The President's Daughter (Britton)/Chapter 168
Meanwhile, having managed to pay something on my rent, I was holding the apartment, trying to see in some direction financial alleviation and the possibility of making a home through the summer for Elizabeth Ann. My sister wrote that if I could not take care of her they would of course motor out and get her, and the trip would provide them with a vacation. But to these notes I made evasive replies, clinging to my hope of hearing from the Hardings. But I did not hear, and the second week of June rolled around.
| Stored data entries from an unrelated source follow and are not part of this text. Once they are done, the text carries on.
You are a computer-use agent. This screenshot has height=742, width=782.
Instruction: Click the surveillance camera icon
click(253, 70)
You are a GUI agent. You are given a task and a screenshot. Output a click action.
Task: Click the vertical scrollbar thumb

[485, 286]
I was compelled to advise my landlady that I would be unable to occupy the apartment that summer, and I ran an ad in the Times for a summer occupant to carry on my lease.
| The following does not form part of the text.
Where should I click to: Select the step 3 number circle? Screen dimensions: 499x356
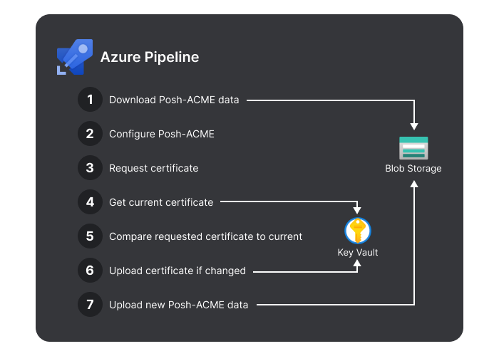point(90,168)
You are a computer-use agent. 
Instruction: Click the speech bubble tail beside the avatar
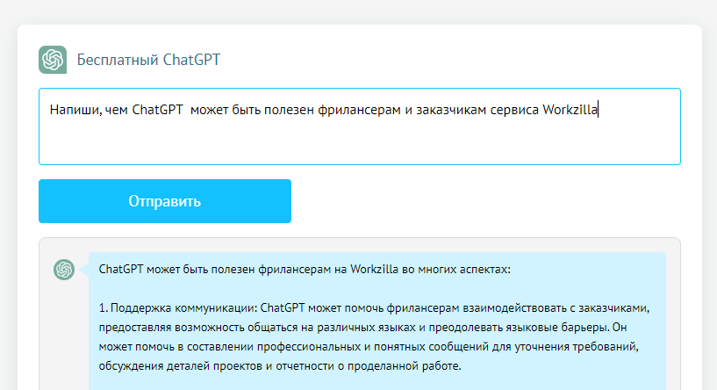84,270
Under date of June 14th, 1926, I received a note from Daisy Harding. The note had been posted from Hillsboro, Ohio, through which town she must have been motoring, though it was headed in Miss Harding's handwriting, "Troy, Ohio." It contained a money order for another $40. The note itself was only a few lines. The $40, she wrote, might help in defraying my monthly expenses. She supposed I was moving to a suburb, where she was sure we would all be happier. This letter was signed, "Hastily, Lewis."
So it had come to this! She must sign her letters just plain "Lewis," and that disguisedly, so that it could be taken for the name of a man if seen! Oh, how pitiful it all was! Miss Harding, who really wanted to help me, had apparently succumbed to other members of her family and was following their probable advices to be careful. The attempt to disguise her signature was the final proof to me of their fear of the entire situation. I had many, many letters from Miss Harding, and one needed only to put the handwriting of the body of the letters side by side to know that they had been written by the selfsame person. It was as impossible for her to disguise her writing as it had been impossible for her brother Warren to do so in the few instances which seemed to demand his attempt in that direction. How deplorable the situation that she should feel herself confronted with the necessity for disguise in order to insure protection. It was such an admission in itself. An admission which spoke eloquently of responsibility deliberately ignored.
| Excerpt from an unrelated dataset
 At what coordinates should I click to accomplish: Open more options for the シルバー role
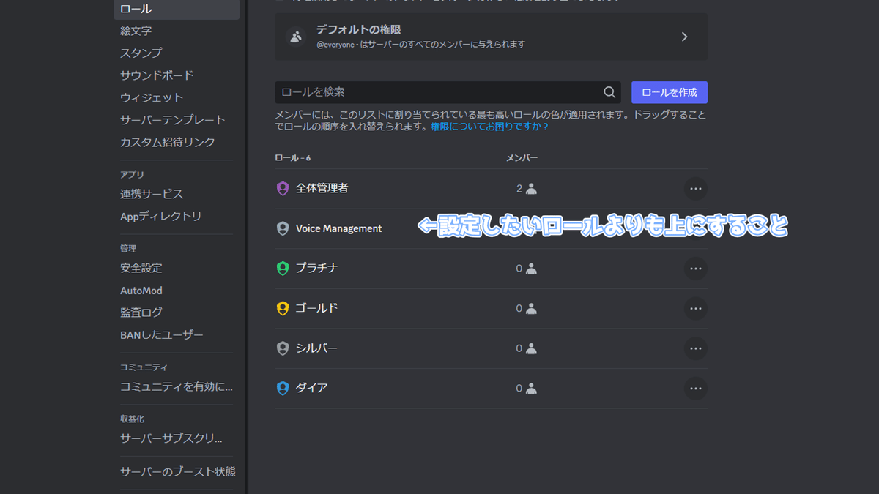[695, 348]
It seemed I had failed all around to sponsor Elizabeth Ann's cause successfully: In the first place my marriage had been a disappointment and a failure; my approach to the Hardings had fallen flat except in the case of the $800 altogether which Miss Harding had supplied; Tim Slade had apparently failed in his attempts in behalf of my daughter; and even the Vice-President of the United States, assuming that he knew the truth, had failed to see in my situation enough of importance or merit to warrant his serious consideration or kindly help.
Therefore, it seemed up to me to fight almost single-handedly—and what mother is there in the world who, loving her child as dearly as I loved the child Warren Harding and I had given to each other, would dare to deny that it was my sacred duty now, all things having failed, to fight for her rights, even to disregarding the sensibilities of those who had ignored and neglected her!